The London School of Economics has examined the role of wealthy foreigners in the UK residential market, and what it found is at odds with certain popular preconceptions.
Claims that London’s property market is put out of reach of local residents by rich foreigners who don’t even use them is politically radioactive. And a few days ago Labour Party leader Jeremy Corbyn suggested seizing empty properties to house those left homeless because of the recent deadly high-rise fire in the city. His comments were ridiculed in some quarters, but by simply raising the issue, he gives them fresh prominence.
It turns out however that claims that wealthy foreigners are snaffling up properties at the expense of locals are greatly exaggerated and often plain wrong, according to a study by the London School of Economics.
“Overall, therefore, sales to overseas buyers almost certainly contributed to the net availability of housing to Londoners,” the report, entitled The role of overseas investors in the London new-build residential market, said. “The positive impact of overseas investment on the supply of new housing development is additional and complementary to that arising from these sales and is becoming increasingly important in speeding delivery, especially on large sites. One important implication of these findings is that there would be real costs to the London housing market if overseas investment either through purchasing new dwellings or supporting new developments began to feel unwelcome,” the report added.
The LSE has analysed sales data on residential properties covering about 10 per cent of new private units for sale during a period from April 2014 to March 2016; it interviewed developers involved in more than half of new units. The LSE study said that in the period 2015-2016, 24,180 new dwellings were completed in London of which just over 17,000 were in the private sector. This was higher than in the previous four years when the figures were 20,000 or fewer in total and 12,000 or fewer in the private sector.

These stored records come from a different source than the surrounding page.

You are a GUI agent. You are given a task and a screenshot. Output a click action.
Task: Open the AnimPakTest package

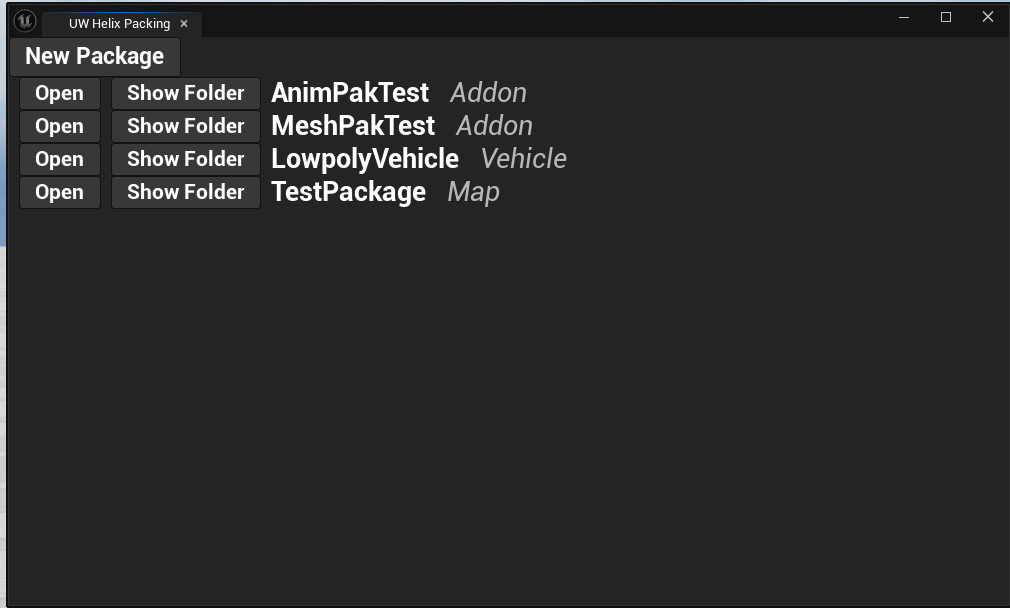tap(60, 94)
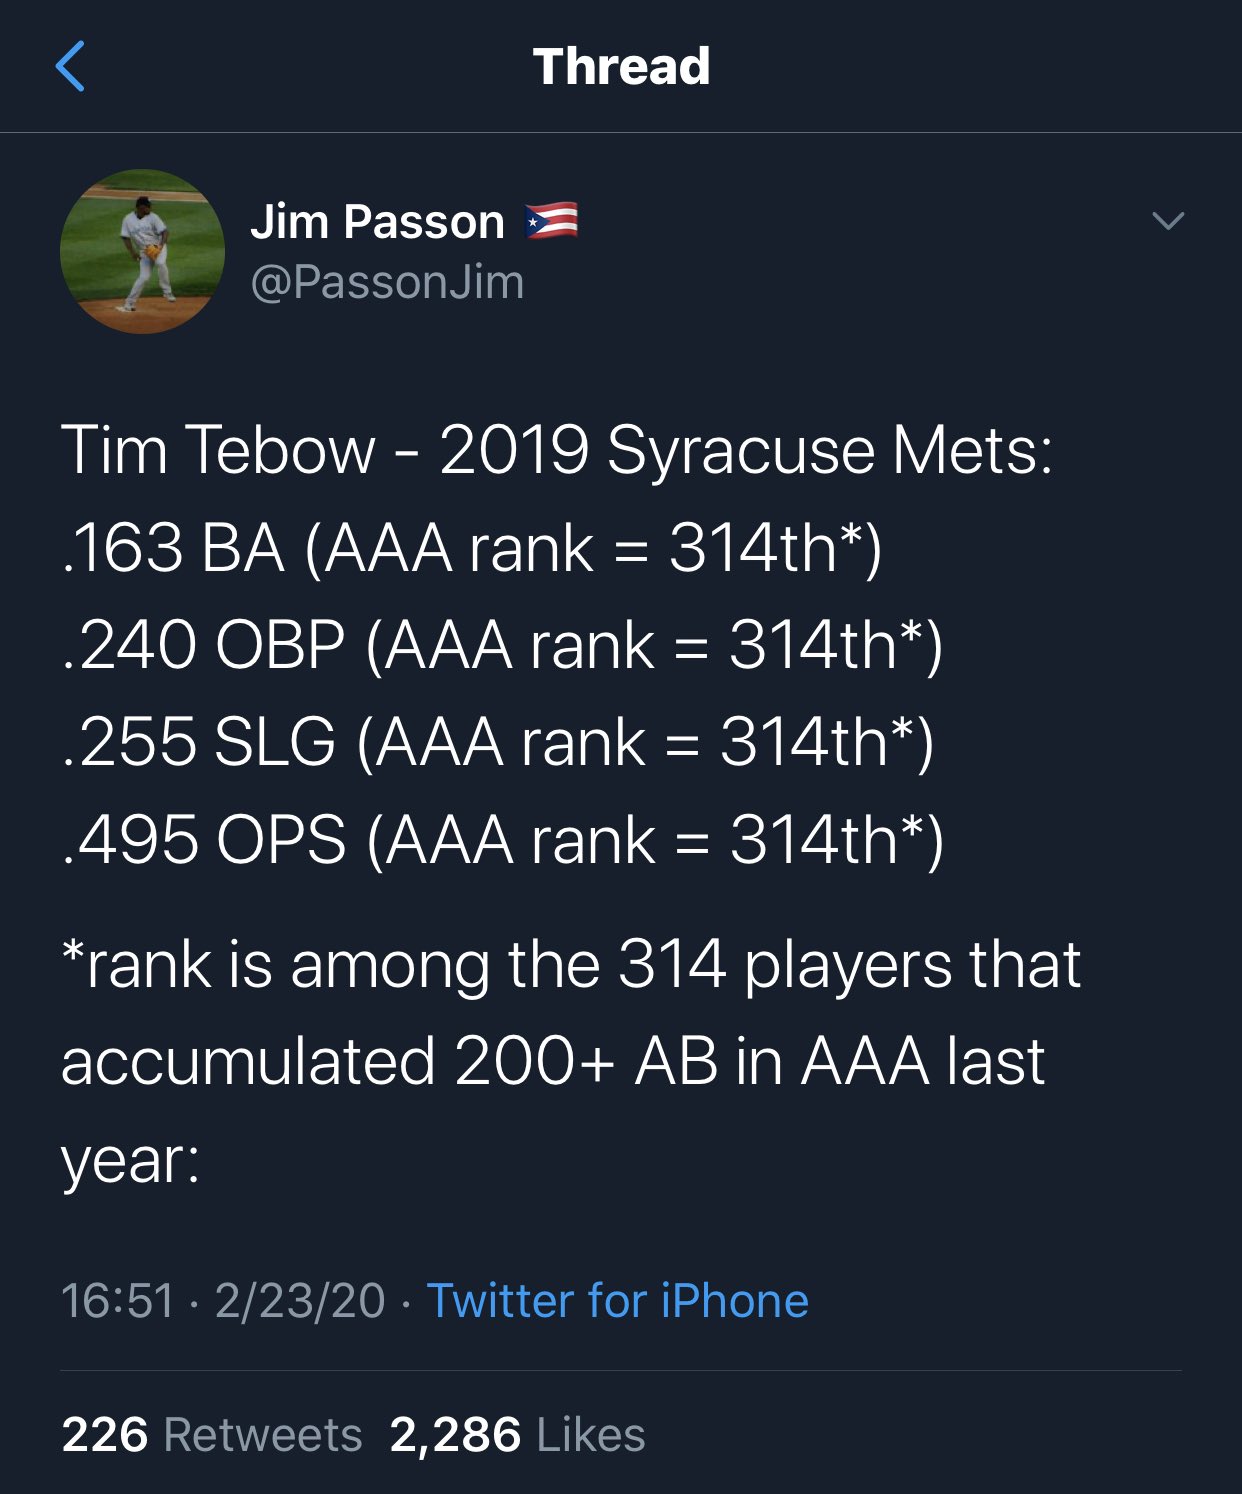Tap the 2/23/20 date
Image resolution: width=1242 pixels, height=1494 pixels.
click(x=300, y=1301)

“About a third of the sales handled by certain international estate agents between April 2014 and April 2016 were to overseas buyers, rising to over 50 per cent in central London (where the number of new units is small). Information from developers is consistent with this in particular parts of the market. However many developers hardly sell any units to overseas residents so the overall proportion of new market units sold to overseas buyers is undoubtedly much lower,” it said.
The analysis goes on to say that most overseas buyers are from the Middle East and Asia; they buy London property for three main reasons: an investment to rent out; to accommodate family and/or as a home to be used for residential/vacation visit purposes.
Developers estimated that occupancy rates for individuals schemes ran as high as 95 per cent. In a sentence that should give politicians of all parties pause, the LSE study says: “There was almost no evidence of units being left entirely empty – certainly less than 1 per cent. Units bought to be let out appear to have very high occupancy rates and indeed some are `over-occupied’, eg, by students.”
For units bought as second homes, however, occupancy can be as little as a few weeks a year; many of such homes are to UK residents rather than foreigners.
The report goes on to say: “Sales to overseas buyers accelerate development through their impact on developers’ decisions to build and thus make more market and affordable housing available – especially given that affordable housing is currently largely a by-product of market development. International investment and finance have helped bring stalled sites into use and speed up development especially on larger sites. They have also been key to creating a UK build to rent sector.”
Why is such a report worth highlighting for wealth managers? The reason is that claims about the impact of high-end, unoccupied real estate are part of a general drum-beat of noise about how wealthy foreigners are benefiting unfairly at the expense of the wider British public and that therefore policymakers should do something about it. We have already seen changes to the tax treatment of foreign-owned properties, to the UK's non-domicile residency system, and so on. If claims continue to be made about the supposed unfairness of foreign wealthy individuals' treatment by the authorities, it will only fuel calls for yet more attacks on wealth generally. With uncertainties around Brexit and the UK's own political climate after the June general election, it is healthy for some myths to be corrected and put in context.
What gives the LSE study an edge is that it is produced by an academic institution, not a real estate firm motivated perhaps by commercial self interest. But if the LSE’s data and extrapolations from the figures are correct, then it surely demolishes the claim that a reason for unaffordable housing in the UK is a horde of wealthy foreigners denying space to everyone else. At a time when political populism, and perhaps outright xenophobia, is in the air, correcting such misapprehensions is a necessary and welcome step.